Con Eyrie Residence, Schmölzer Architecture costruisce una casa che trasforma il percorso verso il panorama in una sequenza di soglie e spazi
Arroccata sul ciglio della Murmungee Escarpment, Eyrie Residence occupa uno dei punti più panoramici del paesaggio australiano. Da qui lo sguardo attraversa le vallate fino alle Victorian Alps, ma il progetto di Schmölzer Architecture evita la retorica della casa – belvedere. Al contrario dosa con equilibrio la scoperta del panorama, trasformando il percorso attraverso l’architettura in una progressiva esperienza del paesaggio.
Questa intenzione progettuale emerge fin dall’arrivo. Dalla strada l’edificio appare come una lunga massa di calcestruzzo, compatta e quasi silenziosa, che segue il profilo della collina. Nulla lascia intuire l’ampiezza della veduta né l’organizzazione della casa. Solo oltrepassato l’ingresso si scopre il grande cortile centrale, vero fulcro della composizione, attorno al quale si dispongono gli ambienti.
La corte non svolge soltanto una funzione distributiva, ma diventa il luogo in cui l’architettura costruisce le condizioni dell’abitare. Protetta dai venti che attraversano il crinale, concentra le attività quotidiane attorno al camino, alla cucina esterna e alle aree di sosta. È uno spazio introverso solo in apparenza: proprio perché separa temporaneamente dal paesaggio, ne rende più intensa la percezione quando lo sguardo torna ad aprirsi verso la valle.
Anche la distribuzione interna partecipa a questa regia. Le due ali della residenza accolgono le funzioni private e gli ambienti destinati agli ospiti, mentre soggiorno, cucina e sala da pranzo diventano la cerniera tra i due volumi. Oltre a organizzare le funzioni, questa disposizione accompagna il passaggio da una dimensione raccolta a una completamente aperta.
Il linguaggio architettonico richiama alcuni caratteri del brutalismo contemporaneo australiano, evitandone la monumentalità. Jeremy Schmölzer racconta di aver cercato un edificio capace di appartenere al luogo più che dominarlo, riducendone l’impatto visivo sul crinale e lasciando che fosse il paesaggio a mantenere il ruolo principale. Così, i pannelli prefabbricati in calcestruzzo, l’acciaio zincato, la pietra naturale e i pavimenti in cemento definiscono una matericità essenziale, quasi minerale.

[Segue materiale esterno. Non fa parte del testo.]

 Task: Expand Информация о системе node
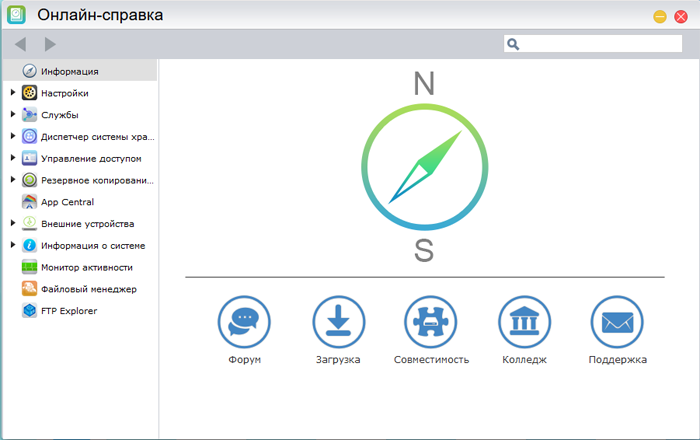[13, 245]
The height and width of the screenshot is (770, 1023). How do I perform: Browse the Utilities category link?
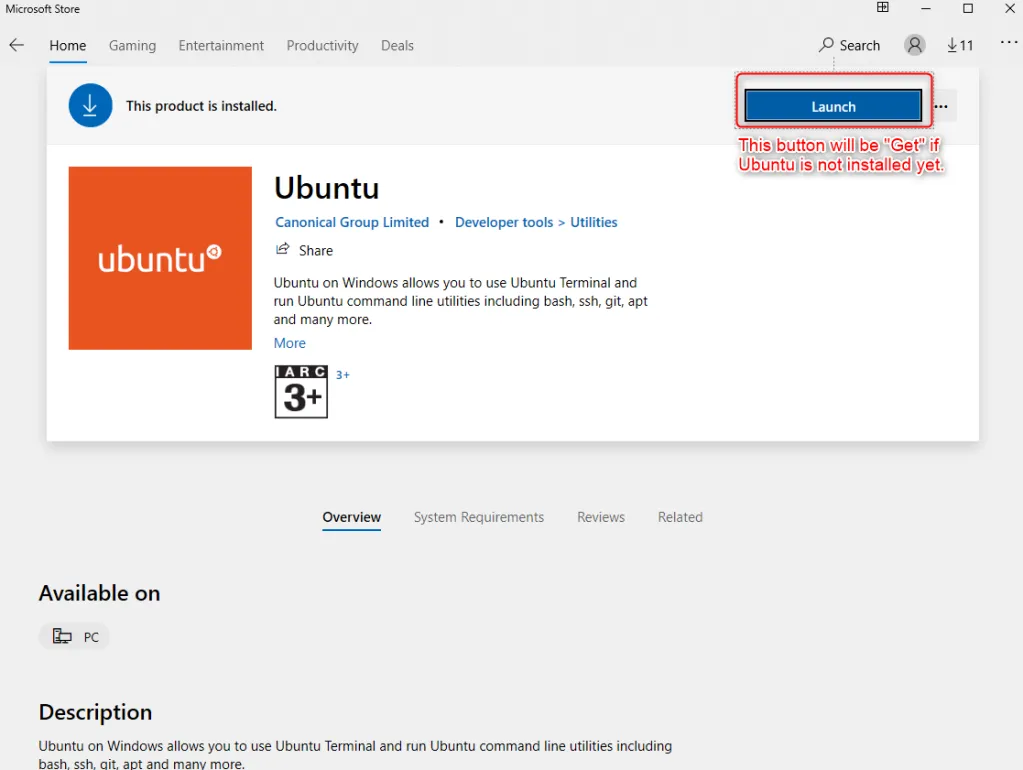(593, 222)
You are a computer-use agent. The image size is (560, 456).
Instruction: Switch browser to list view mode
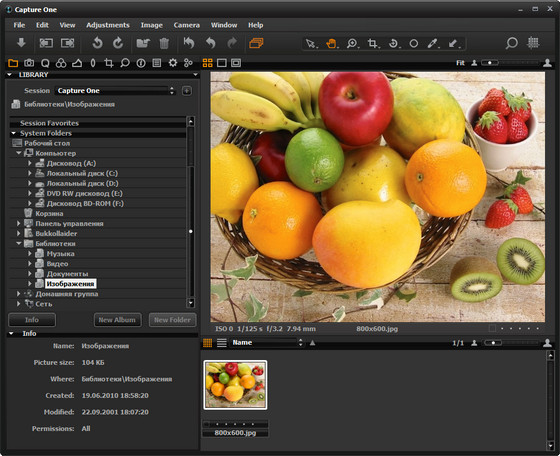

Le superfici degli interni mantengono una continuità quasi assoluta con l’involucro, mentre il legno degli arredi introduce il necessario grado di calore domestico senza alterare il carattere dell’insieme. L’architettura evita di imporsi sugli spazi della vita quotidiana, lasciando che siano luce e paesaggio a mutarne la percezione.
In questo percorso la piscina esterna assume un ruolo che va oltre quello di semplice affaccio panoramico. Collocata sul margine della scarpata, prolunga la geometria della casa fino al punto in cui costruito e natura sembrano sfiorarsi. L’acqua riflette il cielo, e rende ancora più sottile la distanza tra l’architettura e l’orizzonte. È il momento conclusivo di una sequenza spaziale che non cerca l’effetto immediato, ma orchestra con precisione il modo in cui il paesaggio viene progressivamente rivelato.